One of the obvious things that needed to be done if we were going to study Hydra biology at the molecular level was to clone genes from Hydra. Thus, my lab and Hans Bode’s lab set out to do this. Upon joining Hans’ lab as a postdoc in the summer of 1986, Doug Fisher set as his first task the cloning of an actin gene from Hydra. The reason for this was to obtain the promoter from a constitutively expressed gene that could be used to drive the expression of transgenes in Hydra. Because of the extraordinarily high sequence conservation of actin genes across diverse taxa, it was expected that an actin gene could be isolated from Hydra by screening of genomic and/or cDNA libraries from Hydra with a probe from another animal. Doug had been trained in molecular biology as a graduate student in Lee Hood’s lab, so he got off to a fast start, producing both phage cDNA and phage genomic libraries from Hydra attenuata (now the Zurich strain of Hydra vulgaris). His screen with an actin cDNA clone from chicken worked, making him the first person to clone a gene from Hydra (Fisher and Bode, 1989).

While Thomas had no training in molecular biology before arriving in Irvine, he was a remarkably fast learner. Since my lab was working on the src gene in Xenopus, we decided that Thomas should try to identify a src gene homologue in Hydra. Thomas screened the Hydra phage cDNA library made by Doug with oligonucleotide probes designed by Mike Bishop’s lab to search for protein-tyrosine kinase genes in yeast. I still recall the day when we got the sequence from one of Thomas’ clones; when translated, it clearly encoded a src family protein-tyrosine kinase gene! Doug’s paper on the Hydra actin gene and Thomas’ paper on the Hydra src gene (Bosch et al., 1989) were accepted for publication one day apart, on 25 June 1989 and 26 June 1989 respectively.

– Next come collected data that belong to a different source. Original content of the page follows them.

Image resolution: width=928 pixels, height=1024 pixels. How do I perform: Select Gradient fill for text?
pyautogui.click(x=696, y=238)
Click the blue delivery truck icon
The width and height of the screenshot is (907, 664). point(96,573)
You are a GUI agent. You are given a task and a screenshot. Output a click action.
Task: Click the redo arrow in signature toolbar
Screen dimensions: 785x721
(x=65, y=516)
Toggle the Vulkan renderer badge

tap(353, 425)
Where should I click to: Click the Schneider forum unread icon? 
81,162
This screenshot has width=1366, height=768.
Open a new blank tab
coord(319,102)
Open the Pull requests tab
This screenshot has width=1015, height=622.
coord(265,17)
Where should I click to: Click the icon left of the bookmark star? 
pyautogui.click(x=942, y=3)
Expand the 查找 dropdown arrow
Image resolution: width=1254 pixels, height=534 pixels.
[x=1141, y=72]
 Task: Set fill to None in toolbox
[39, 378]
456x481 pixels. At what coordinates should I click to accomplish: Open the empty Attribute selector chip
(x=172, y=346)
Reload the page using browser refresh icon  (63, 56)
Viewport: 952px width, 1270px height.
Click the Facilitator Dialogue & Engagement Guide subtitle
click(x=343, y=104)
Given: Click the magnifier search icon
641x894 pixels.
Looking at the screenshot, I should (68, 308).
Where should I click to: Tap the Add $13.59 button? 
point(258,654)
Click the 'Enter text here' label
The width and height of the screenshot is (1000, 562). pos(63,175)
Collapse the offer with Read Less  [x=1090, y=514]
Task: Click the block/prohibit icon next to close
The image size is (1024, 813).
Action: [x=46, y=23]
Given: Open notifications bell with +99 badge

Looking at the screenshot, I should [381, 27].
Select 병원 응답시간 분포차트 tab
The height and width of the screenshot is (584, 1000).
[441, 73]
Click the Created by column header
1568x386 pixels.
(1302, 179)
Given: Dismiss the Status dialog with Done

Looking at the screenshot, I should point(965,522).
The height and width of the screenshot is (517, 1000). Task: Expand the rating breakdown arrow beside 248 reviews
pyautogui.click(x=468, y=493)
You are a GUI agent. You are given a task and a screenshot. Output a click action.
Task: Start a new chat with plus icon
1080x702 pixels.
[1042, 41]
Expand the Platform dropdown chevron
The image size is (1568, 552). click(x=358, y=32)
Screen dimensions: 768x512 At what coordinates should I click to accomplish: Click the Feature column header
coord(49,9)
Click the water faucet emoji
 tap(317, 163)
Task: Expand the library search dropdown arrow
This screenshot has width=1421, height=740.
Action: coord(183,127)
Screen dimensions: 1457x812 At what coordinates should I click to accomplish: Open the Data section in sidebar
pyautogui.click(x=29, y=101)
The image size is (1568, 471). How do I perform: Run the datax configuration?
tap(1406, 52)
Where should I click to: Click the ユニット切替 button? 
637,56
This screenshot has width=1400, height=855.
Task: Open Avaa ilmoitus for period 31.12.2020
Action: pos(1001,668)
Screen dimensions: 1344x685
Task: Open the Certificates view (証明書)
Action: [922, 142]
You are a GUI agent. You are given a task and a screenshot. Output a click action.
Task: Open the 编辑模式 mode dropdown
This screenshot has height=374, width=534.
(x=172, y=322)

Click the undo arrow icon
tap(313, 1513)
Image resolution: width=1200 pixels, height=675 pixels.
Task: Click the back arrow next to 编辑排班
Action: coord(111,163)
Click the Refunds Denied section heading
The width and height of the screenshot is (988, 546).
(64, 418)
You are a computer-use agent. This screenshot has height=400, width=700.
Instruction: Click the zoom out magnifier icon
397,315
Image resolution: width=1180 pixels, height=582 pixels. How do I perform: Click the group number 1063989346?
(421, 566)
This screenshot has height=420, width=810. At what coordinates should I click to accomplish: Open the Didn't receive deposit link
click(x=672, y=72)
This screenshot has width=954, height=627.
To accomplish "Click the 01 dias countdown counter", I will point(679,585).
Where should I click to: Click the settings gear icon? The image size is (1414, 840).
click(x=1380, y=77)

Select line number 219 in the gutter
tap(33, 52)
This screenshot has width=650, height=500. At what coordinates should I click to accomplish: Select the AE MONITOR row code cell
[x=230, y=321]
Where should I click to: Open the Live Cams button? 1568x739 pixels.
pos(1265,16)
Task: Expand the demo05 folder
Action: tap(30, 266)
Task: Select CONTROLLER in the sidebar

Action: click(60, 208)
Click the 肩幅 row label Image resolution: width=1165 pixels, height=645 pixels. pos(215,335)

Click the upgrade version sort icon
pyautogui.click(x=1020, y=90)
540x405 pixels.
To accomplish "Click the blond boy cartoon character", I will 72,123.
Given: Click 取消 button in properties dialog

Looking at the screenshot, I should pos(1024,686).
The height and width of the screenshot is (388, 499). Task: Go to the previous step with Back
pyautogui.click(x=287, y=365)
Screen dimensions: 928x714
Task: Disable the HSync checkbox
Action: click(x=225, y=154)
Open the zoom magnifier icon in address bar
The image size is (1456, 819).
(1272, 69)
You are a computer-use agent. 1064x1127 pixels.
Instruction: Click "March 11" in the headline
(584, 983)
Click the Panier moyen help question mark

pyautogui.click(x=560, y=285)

The actin promoter did indeed eventually get used to make transgenic Hydra, a feat accomplished in the Bosch lab and published in PNAS in 2006 (Wittlieb et al., 2006), 20 years after Doug Fisher embarked on the cloning of the actin gene. I had the pleasure of writing a commentary that accompanied the publication of the paper (Steele, 2006).

When Doug examined the base composition of his actin gene, it became apparent that Hydra DNA was unusually A+T-rich. This was consistent with the 71% A+T base composition of Hydra DNA determined from unpublished buoyant density measurements made by Joe Gall. The exceptional A+T-richness of the Hydra genome had multiple consequences, it makes PCR amplification of non-coding DNA (e.g. promoter regions) more difficult, it caused significant loss of clones when phage genomic libraries from Hydra were amplified, and it made the production of fosmid and BAC libraries from Hydra virtually impossible. It also meant that we had to take into account codon bias when making heterologous transgenes (e.g. fluorescent protein genes) for expression in Hydra.

REFERENCES

Bosch, T.C., Unger, T.F., Fisher, D.A., and Steele, R.E. (1989). Structure and expression of STK, a src-related gene in the simple metazoan Hydra attenuata. Mol. Cell. Biol. 9, 4141-4151.

Fisher, D.A., and Bode, H.R. (1989). Nucleotide sequence of an actin-encoding gene from Hydra attenuata: structural characteristics and evolutionary implications. Gene 84, 55-64.

Steele, R.E. (2006). Trembley’s polyps go transgenic. Proc. Natl. Acad. Sci. U. S. A. 103, 6415-6416.

Wittlieb, J., Khalturin, K., Lohmann, J.U., Anton-Erxleben, F., and Bosch, T.C.G. (2006). Transgenic Hydraallow in vivo tracking of individual stem cells during morphogenesis. Proc. Natl. Acad. Sci. U. S. A. 103, 6208-6211.